→ Problem to solve:
Please copy out the passage below on whether Rauf survived the air strike, word for word and in full.

→ Passage shown:
A source close to the US intelligence community says that signals intelligence on Rauf, taken from phone intercepts and eavesdropping devices, has been discovered since his apparent death.

The reports that he is dead came out at a time when the CIA was under pressure to take out high-profile Al Qaeda operatives, our source explained. I have seen some of the information and his lawyers, who also believe he is still alive, have seen reports from Pakistani intelligence.

The problem with the strike on Rauf is that you cannot make out from the cameras that tracked the air strike whether or not he was hit. This took place at night, in a building where it is impossible to tell who is inside.

The timing of this strike is crucial. There was a lot of pressure for these raids to make an impression.

If there was suspicion that someone was killed, they went ahead and released it to the press claiming that person was dead.

I understand that he is alive, and that the Pakistanis are hunting him.

Reports that Rauf may still be alive first emerged in April after a militant detained during a raid in Belgium claimed that he had been trained by the Brummie terror chief.

→ Record set:
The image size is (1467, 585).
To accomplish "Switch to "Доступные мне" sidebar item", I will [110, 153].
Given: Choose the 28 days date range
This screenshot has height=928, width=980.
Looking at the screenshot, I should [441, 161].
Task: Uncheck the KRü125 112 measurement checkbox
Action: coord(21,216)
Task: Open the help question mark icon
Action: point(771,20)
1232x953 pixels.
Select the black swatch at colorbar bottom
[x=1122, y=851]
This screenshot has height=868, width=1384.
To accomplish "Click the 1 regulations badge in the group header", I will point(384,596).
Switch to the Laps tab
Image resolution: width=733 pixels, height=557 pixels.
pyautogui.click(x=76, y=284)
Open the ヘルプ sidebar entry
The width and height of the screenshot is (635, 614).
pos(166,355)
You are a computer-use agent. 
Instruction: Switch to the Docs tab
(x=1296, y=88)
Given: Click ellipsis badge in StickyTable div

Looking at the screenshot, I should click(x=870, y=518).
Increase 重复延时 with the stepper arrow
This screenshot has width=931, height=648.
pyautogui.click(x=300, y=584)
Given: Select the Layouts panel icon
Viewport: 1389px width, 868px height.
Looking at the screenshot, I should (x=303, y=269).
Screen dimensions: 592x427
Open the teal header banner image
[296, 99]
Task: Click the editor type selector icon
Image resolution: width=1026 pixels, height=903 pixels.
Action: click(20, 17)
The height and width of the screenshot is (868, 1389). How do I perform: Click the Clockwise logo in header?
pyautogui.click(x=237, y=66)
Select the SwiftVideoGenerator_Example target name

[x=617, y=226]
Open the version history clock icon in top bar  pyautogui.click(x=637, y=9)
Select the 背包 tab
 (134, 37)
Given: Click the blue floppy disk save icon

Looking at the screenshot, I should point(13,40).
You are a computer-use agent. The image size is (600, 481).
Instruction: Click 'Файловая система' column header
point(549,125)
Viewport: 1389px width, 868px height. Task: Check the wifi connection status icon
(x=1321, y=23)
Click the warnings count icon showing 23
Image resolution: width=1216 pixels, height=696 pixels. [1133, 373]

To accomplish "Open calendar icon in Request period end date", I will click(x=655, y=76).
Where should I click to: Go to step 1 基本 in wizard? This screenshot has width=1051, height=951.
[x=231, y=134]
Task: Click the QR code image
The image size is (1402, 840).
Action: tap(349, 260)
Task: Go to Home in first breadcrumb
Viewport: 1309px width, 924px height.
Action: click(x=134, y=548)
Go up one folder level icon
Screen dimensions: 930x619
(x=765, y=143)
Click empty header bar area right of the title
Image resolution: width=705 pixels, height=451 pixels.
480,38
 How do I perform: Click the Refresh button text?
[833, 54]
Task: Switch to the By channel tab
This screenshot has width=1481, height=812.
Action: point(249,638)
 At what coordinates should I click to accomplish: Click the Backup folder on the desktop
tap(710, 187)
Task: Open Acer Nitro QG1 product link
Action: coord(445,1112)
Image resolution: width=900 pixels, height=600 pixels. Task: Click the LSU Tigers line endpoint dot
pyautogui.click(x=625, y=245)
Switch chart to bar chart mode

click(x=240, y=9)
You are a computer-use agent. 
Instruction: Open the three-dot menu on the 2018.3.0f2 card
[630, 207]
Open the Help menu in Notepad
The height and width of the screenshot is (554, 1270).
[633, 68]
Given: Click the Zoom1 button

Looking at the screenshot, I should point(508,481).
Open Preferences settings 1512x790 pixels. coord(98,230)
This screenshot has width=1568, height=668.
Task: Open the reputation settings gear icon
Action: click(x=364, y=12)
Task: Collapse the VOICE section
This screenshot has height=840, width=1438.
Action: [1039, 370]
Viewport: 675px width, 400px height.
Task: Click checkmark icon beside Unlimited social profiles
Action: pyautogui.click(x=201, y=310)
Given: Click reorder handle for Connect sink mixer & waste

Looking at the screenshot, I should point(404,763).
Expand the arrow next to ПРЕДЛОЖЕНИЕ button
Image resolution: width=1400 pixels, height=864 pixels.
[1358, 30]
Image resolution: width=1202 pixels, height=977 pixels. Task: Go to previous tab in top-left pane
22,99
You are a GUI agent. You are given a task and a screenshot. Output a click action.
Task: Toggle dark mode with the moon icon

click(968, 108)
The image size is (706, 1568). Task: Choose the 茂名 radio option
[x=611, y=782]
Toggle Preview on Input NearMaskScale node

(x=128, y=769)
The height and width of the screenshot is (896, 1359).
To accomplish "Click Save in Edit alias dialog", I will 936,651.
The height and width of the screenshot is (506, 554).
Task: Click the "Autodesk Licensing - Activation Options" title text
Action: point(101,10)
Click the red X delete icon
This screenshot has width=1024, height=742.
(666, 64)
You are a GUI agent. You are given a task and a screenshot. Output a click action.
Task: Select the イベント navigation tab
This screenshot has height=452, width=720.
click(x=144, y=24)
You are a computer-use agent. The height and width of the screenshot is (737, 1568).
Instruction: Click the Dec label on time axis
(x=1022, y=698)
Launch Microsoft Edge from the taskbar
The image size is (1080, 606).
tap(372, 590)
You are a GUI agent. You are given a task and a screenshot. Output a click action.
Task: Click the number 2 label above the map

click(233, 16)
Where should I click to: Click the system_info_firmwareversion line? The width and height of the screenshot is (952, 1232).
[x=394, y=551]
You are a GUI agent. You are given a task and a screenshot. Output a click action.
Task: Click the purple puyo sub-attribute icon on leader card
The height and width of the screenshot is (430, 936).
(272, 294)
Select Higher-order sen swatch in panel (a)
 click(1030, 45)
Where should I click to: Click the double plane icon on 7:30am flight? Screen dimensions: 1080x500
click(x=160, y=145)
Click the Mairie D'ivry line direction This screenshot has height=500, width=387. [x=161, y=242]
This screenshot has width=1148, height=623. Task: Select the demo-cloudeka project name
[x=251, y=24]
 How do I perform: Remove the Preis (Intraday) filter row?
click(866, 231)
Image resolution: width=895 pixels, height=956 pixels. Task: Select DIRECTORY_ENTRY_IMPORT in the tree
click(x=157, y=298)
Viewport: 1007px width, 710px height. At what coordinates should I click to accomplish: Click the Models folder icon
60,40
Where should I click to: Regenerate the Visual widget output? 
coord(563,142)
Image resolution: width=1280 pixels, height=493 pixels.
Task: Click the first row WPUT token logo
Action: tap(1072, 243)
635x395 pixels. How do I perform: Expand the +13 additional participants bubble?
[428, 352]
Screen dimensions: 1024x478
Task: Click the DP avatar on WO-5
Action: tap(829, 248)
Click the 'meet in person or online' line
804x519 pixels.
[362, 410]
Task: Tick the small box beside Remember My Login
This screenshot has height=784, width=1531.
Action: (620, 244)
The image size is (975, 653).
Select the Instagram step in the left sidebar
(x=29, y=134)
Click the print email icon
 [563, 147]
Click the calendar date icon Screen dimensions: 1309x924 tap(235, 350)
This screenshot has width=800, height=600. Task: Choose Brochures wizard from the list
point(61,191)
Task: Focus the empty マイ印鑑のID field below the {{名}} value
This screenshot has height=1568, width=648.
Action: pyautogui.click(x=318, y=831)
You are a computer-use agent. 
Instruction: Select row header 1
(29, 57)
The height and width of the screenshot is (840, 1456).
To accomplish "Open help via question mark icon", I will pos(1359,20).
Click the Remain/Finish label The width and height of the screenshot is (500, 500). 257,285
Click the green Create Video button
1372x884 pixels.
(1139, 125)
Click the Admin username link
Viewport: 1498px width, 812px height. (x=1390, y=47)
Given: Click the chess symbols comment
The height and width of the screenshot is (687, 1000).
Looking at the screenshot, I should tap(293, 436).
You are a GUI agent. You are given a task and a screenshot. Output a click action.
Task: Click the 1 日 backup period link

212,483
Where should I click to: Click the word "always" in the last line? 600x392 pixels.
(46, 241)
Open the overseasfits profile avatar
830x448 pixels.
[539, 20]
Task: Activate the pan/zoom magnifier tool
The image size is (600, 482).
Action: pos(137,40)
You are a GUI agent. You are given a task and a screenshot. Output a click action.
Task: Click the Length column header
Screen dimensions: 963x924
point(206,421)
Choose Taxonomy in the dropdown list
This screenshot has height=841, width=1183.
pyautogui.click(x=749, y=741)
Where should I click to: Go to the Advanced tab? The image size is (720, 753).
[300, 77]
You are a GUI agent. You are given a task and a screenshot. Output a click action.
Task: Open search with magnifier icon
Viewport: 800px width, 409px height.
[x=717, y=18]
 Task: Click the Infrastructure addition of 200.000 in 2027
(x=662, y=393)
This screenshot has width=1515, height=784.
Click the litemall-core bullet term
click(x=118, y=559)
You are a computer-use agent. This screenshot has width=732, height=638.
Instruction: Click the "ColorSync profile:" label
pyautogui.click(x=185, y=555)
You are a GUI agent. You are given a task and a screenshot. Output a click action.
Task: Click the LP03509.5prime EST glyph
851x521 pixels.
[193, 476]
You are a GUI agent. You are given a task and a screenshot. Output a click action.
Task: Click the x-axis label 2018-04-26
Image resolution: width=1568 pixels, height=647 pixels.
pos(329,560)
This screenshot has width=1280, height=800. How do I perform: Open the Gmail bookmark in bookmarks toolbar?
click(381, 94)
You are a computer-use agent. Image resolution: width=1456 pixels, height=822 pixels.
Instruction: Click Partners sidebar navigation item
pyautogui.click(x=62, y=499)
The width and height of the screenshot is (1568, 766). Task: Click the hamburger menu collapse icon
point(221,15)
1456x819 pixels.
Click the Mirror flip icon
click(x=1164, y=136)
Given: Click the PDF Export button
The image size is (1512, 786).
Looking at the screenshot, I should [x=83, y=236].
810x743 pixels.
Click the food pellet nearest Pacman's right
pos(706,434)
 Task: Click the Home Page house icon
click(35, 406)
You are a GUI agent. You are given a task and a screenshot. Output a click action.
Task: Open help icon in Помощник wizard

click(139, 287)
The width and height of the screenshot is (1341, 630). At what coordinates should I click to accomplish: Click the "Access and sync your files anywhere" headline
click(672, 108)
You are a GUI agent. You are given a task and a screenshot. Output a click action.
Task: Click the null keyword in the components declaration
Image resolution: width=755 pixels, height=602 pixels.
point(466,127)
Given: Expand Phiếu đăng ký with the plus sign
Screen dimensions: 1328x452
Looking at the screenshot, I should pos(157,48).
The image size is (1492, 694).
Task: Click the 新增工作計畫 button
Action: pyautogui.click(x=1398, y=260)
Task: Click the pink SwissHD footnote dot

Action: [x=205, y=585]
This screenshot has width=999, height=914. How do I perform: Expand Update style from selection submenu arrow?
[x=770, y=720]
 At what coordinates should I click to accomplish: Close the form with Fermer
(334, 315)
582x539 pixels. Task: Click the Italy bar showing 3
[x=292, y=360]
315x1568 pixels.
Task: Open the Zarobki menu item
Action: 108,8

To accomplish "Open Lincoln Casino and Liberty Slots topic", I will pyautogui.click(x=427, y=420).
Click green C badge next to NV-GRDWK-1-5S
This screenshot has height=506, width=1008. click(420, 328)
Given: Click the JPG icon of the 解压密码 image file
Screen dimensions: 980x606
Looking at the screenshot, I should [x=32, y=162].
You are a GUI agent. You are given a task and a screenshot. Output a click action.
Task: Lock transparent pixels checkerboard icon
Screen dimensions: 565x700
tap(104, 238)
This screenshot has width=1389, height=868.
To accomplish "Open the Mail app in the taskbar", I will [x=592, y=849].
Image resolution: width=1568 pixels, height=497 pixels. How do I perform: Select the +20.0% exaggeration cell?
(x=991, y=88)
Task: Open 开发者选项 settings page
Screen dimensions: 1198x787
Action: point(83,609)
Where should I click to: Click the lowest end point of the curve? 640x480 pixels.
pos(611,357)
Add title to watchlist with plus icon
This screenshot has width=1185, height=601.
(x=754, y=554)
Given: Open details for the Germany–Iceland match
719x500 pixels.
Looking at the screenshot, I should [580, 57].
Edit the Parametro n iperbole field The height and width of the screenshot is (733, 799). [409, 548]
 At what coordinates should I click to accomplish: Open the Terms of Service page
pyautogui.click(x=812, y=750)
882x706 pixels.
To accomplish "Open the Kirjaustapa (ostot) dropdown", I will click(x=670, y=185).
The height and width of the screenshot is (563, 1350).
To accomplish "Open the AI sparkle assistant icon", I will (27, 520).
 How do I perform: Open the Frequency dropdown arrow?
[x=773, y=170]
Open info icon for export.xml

→ Solution for this task:
A source close to the US intelligence community says that signals intelligence on Rauf, taken from phone intercepts and eavesdropping devices, has been discovered since his apparent death.

The reports that he is dead came out at a time when the CIA was under pressure to take out high-profile Al Qaeda operatives, our source explained. I have seen some of the information and his lawyers, who also believe he is still alive, have seen reports from Pakistani intelligence.

The problem with the strike on Rauf is that you cannot make out from the cameras that tracked the air strike whether or not he was hit. This took place at night, in a building where it is impossible to tell who is inside.

The timing of this strike is crucial. There was a lot of pressure for these raids to make an impression.

If there was suspicion that someone was killed, they went ahead and released it to the press claiming that person was dead.

I understand that he is alive, and that the Pakistanis are hunting him.

Reports that Rauf may still be alive first emerged in April after a militant detained during a raid in Belgium claimed that he had been trained by the Brummie terror chief.